* **Exercise**
Print out every record exactly as it appears.

Stored data entries
- - -

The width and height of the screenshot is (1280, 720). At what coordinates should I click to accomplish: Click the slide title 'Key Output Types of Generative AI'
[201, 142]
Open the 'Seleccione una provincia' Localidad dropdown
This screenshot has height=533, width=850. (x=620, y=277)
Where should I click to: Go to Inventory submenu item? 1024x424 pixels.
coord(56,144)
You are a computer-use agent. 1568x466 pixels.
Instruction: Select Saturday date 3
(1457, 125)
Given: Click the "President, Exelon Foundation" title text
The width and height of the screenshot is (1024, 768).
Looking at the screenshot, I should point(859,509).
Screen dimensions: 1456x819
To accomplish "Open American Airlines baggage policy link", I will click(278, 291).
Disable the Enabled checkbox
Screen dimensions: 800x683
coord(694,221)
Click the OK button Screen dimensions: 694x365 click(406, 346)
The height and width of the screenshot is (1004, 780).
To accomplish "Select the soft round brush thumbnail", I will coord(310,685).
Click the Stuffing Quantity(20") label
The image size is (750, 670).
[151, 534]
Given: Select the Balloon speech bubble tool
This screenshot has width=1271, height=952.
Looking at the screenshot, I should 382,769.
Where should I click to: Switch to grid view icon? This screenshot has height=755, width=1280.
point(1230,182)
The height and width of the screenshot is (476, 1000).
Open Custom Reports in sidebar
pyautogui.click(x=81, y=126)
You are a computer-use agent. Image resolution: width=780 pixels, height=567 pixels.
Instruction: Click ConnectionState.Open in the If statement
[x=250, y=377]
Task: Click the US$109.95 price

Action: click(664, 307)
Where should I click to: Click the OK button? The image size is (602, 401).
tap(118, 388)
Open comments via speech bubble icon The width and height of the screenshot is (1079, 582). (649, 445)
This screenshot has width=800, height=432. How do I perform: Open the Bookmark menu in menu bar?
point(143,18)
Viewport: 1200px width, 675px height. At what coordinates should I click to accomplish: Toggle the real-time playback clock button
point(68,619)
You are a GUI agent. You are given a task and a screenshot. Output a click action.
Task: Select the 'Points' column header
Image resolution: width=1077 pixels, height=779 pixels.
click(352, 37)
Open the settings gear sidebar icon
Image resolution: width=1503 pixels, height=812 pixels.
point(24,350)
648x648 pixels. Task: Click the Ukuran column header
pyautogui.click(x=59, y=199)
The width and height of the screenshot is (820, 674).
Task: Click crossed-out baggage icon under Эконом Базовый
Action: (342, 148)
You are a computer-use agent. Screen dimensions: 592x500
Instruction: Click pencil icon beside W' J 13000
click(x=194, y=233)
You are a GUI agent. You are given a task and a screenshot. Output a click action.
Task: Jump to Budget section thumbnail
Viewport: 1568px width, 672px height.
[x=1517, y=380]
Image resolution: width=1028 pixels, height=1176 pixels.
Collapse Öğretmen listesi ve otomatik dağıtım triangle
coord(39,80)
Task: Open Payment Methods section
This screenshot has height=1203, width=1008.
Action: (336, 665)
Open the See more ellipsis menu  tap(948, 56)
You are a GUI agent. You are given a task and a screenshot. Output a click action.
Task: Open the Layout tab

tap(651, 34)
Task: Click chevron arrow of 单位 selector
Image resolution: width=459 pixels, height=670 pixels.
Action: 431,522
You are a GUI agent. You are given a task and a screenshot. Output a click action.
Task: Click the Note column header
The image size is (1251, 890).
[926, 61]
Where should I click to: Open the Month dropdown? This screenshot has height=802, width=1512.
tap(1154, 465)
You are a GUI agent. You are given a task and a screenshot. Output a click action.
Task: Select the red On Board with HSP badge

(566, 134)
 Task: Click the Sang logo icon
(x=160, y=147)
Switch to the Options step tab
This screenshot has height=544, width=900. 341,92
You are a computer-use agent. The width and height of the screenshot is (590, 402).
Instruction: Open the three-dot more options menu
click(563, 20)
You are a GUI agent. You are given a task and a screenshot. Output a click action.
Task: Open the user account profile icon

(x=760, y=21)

- - -

* **Answer area**
The width and height of the screenshot is (1280, 720). At what coordinates should I click to accomplish: Click the slide title 'Key Output Types of Generative AI'
[201, 142]
Open the 'Seleccione una provincia' Localidad dropdown
This screenshot has height=533, width=850. (x=620, y=277)
Where should I click to: Go to Inventory submenu item? 1024x424 pixels.
coord(56,144)
You are a computer-use agent. 1568x466 pixels.
Instruction: Select Saturday date 3
(1457, 125)
Given: Click the "President, Exelon Foundation" title text
The width and height of the screenshot is (1024, 768).
Looking at the screenshot, I should point(859,509).
Screen dimensions: 1456x819
To accomplish "Open American Airlines baggage policy link", I will click(278, 291).
Disable the Enabled checkbox
Screen dimensions: 800x683
coord(694,221)
Click the OK button Screen dimensions: 694x365 click(406, 346)
The height and width of the screenshot is (1004, 780).
To accomplish "Select the soft round brush thumbnail", I will coord(310,685).
Click the Stuffing Quantity(20") label
The image size is (750, 670).
[151, 534]
Given: Select the Balloon speech bubble tool
This screenshot has width=1271, height=952.
Looking at the screenshot, I should 382,769.
Where should I click to: Switch to grid view icon? This screenshot has height=755, width=1280.
point(1230,182)
The height and width of the screenshot is (476, 1000).
Open Custom Reports in sidebar
pyautogui.click(x=81, y=126)
You are a computer-use agent. Image resolution: width=780 pixels, height=567 pixels.
Instruction: Click ConnectionState.Open in the If statement
[x=250, y=377]
Task: Click the US$109.95 price

Action: click(664, 307)
Where should I click to: Click the OK button? The image size is (602, 401).
tap(118, 388)
Open comments via speech bubble icon The width and height of the screenshot is (1079, 582). (649, 445)
This screenshot has width=800, height=432. How do I perform: Open the Bookmark menu in menu bar?
point(143,18)
Viewport: 1200px width, 675px height. At what coordinates should I click to accomplish: Toggle the real-time playback clock button
point(68,619)
You are a GUI agent. You are given a task and a screenshot. Output a click action.
Task: Select the 'Points' column header
Image resolution: width=1077 pixels, height=779 pixels.
click(352, 37)
Open the settings gear sidebar icon
Image resolution: width=1503 pixels, height=812 pixels.
point(24,350)
648x648 pixels. Task: Click the Ukuran column header
pyautogui.click(x=59, y=199)
The width and height of the screenshot is (820, 674).
Task: Click crossed-out baggage icon under Эконом Базовый
Action: (342, 148)
You are a computer-use agent. Screen dimensions: 592x500
Instruction: Click pencil icon beside W' J 13000
click(x=194, y=233)
You are a GUI agent. You are given a task and a screenshot. Output a click action.
Task: Jump to Budget section thumbnail
Viewport: 1568px width, 672px height.
[x=1517, y=380]
Image resolution: width=1028 pixels, height=1176 pixels.
Collapse Öğretmen listesi ve otomatik dağıtım triangle
coord(39,80)
Task: Open Payment Methods section
This screenshot has height=1203, width=1008.
Action: (336, 665)
Open the See more ellipsis menu  tap(948, 56)
You are a GUI agent. You are given a task and a screenshot. Output a click action.
Task: Open the Layout tab

tap(651, 34)
Task: Click chevron arrow of 单位 selector
Image resolution: width=459 pixels, height=670 pixels.
Action: 431,522
You are a GUI agent. You are given a task and a screenshot. Output a click action.
Task: Click the Note column header
The image size is (1251, 890).
[926, 61]
Where should I click to: Open the Month dropdown? This screenshot has height=802, width=1512.
tap(1154, 465)
You are a GUI agent. You are given a task and a screenshot. Output a click action.
Task: Select the red On Board with HSP badge

(566, 134)
 Task: Click the Sang logo icon
(x=160, y=147)
Switch to the Options step tab
This screenshot has height=544, width=900. 341,92
You are a computer-use agent. The width and height of the screenshot is (590, 402).
Instruction: Open the three-dot more options menu
click(563, 20)
You are a GUI agent. You are given a task and a screenshot. Output a click action.
Task: Open the user account profile icon

(x=760, y=21)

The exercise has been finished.